First in Division I-FBS in turnover margin. Third in turnovers gained and recovered fumbles. Eighth in total defense and rushing defense. Fifteenth in sacks.
The momentum-shifting defense of No. 10 Michigan State (9-2, 6-1) that awaits the Nittany Lions (6-5, 2-5) at 3:30 p.m. Saturday at Beaver Stadium might daunt even the finest of Big Ten offenses. And Penn State falls far short of that, as it sits just a spot above the bottom among conference teams in scoring (20.6) and total yards per game (333.9).
Yet, with only a bowl game left after Saturday, Franklin dismissed the notion that these tough times call for desperate or even notably different measures.
“We’re always going to be really introspective and evaluate what we’re doing, and can we do things better, but we have a plan,” Franklin said. “We’re going to tweak the plan when we need to, but we’re going to stick to our plan.
“I think times like this are probably the most important for laying the foundation for the future.”
Through 11 games, Penn State’s offensive plan created productive moments but few complete performances.
The Nittany Lions opened the season as a pass-oriented attack. Sophomore quarterback Christian Hackenberg averaged 315.3 yards per game through four starts, and wide receivers DaeSean Hamilton and Geno Lewis become buzzworthy talents. The run game contributed 113.8 yards per contest, with a 228-yard performance against Massachusetts skewing the average.

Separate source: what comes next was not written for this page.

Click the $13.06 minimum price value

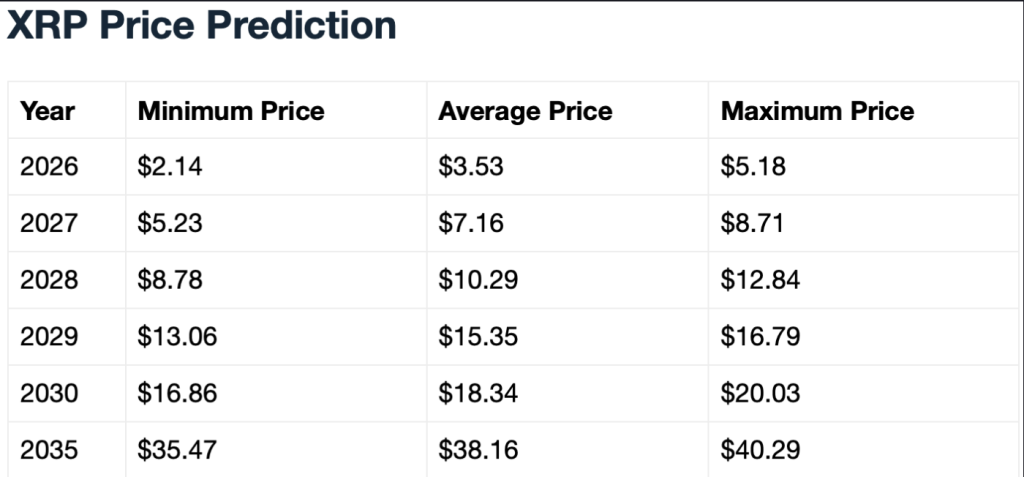177,337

Then came the four-game losing streak in which Penn State failed to exceed 270 yards of offense each time.
Running back Akeel Lynch evolved into the go-to playmaker. He rushed for 137 of Penn State’s 265 total yards a week ago in a 16-14 loss to Illinois and gained 130 one game earlier.

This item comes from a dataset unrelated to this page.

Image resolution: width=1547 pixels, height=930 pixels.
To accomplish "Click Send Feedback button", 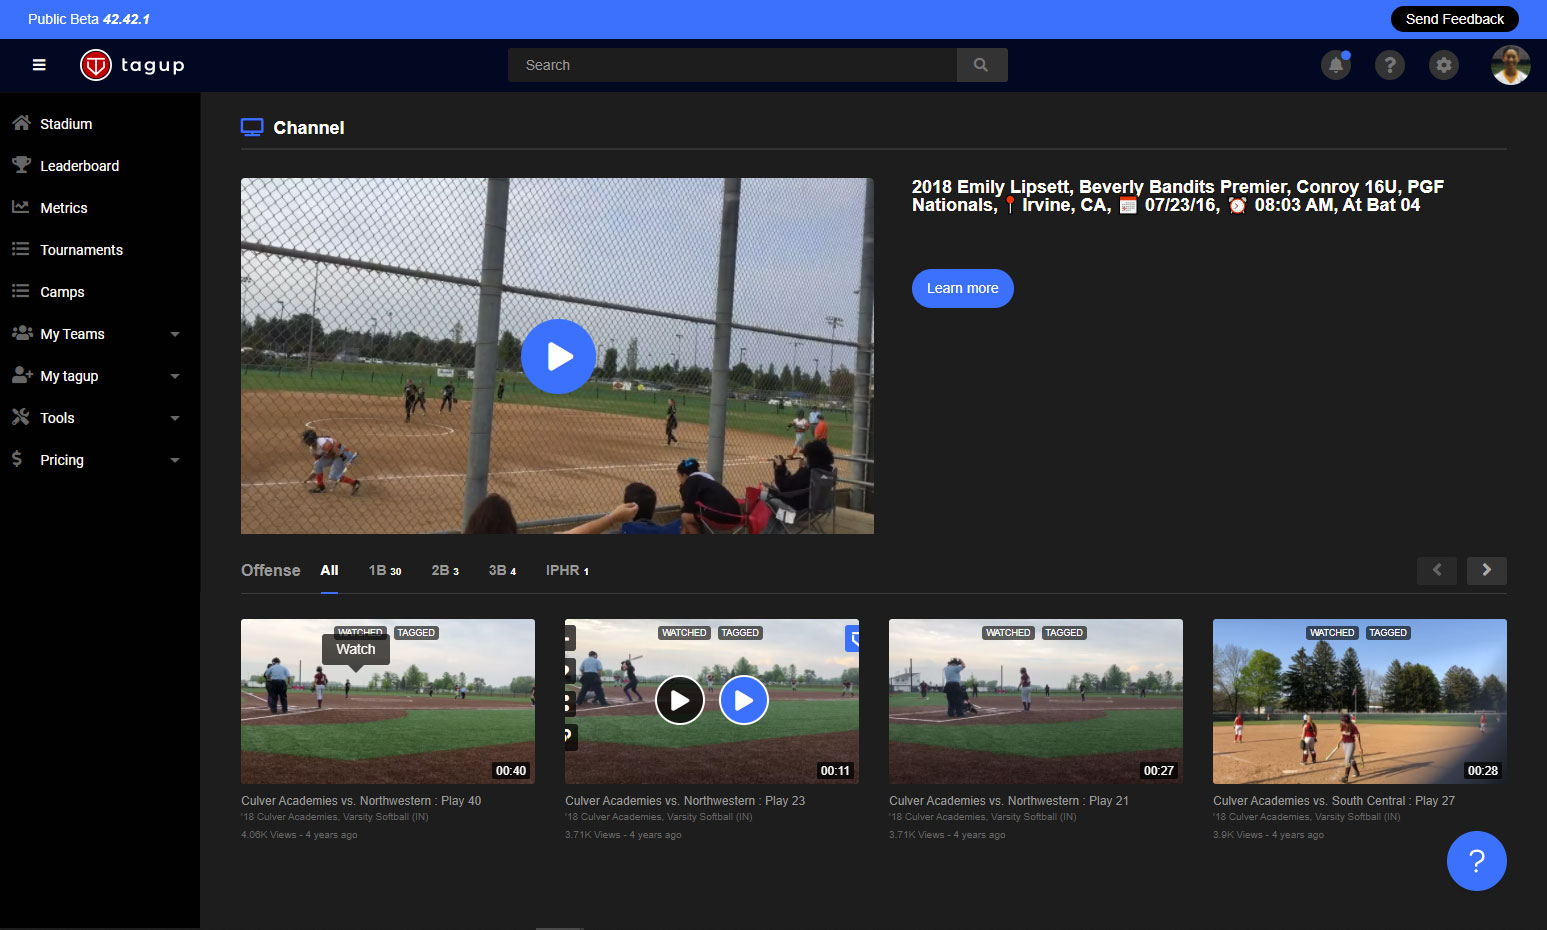I will point(1454,19).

He had 285 yards in the first nine games combined.
“Unfortunately, we didn’t get the outcome we wanted (last week),” Lynch said, “but it just shows how close we are, and we just have to continue to keep working.”
The team’s movement toward run improvement coincided with a weaker passing attack.
In last week’s loss, Hackenberg finished with 93 yards, his lowest total in 23 starts.
Franklin considers the pieces around Hackenberg as much if not more accountable for the dropoff.
Penn State’s offensive line, which the coach praised for its improvement from the opener until now, remains a source of problems, particularly because opponents learned in the past month-plus about the front’s vulnerability to blitzing.
“We’re seeing, on average, about a 20 percent increase with each team we play in terms of the amount of blitzing and twisting (compared to) what they typically do,” Franklin said. “I think the understanding of what we’re trying to do (with the line) and why has improved. It’s the consistency and the execution that we haven’t been able to do. And the moving parts that we’ve had on the offensive line have magnified it.”
Junior cornerback Jordan Lucas, plenty familiar with the abilities of Penn State’s passing game from practicing against it, expressed optimism in Hackenberg and the wide receivers as they head into the regular-season finale against an opponent that often puts its cornerbacks in one-on-one situations and uses safeties for run support.
“It’s just like anything this team has been through before,” Lucas said. “Last game wasn’t our strongest game. But we have one more opportunity to play at home, and we’re just going to try to bounce back.”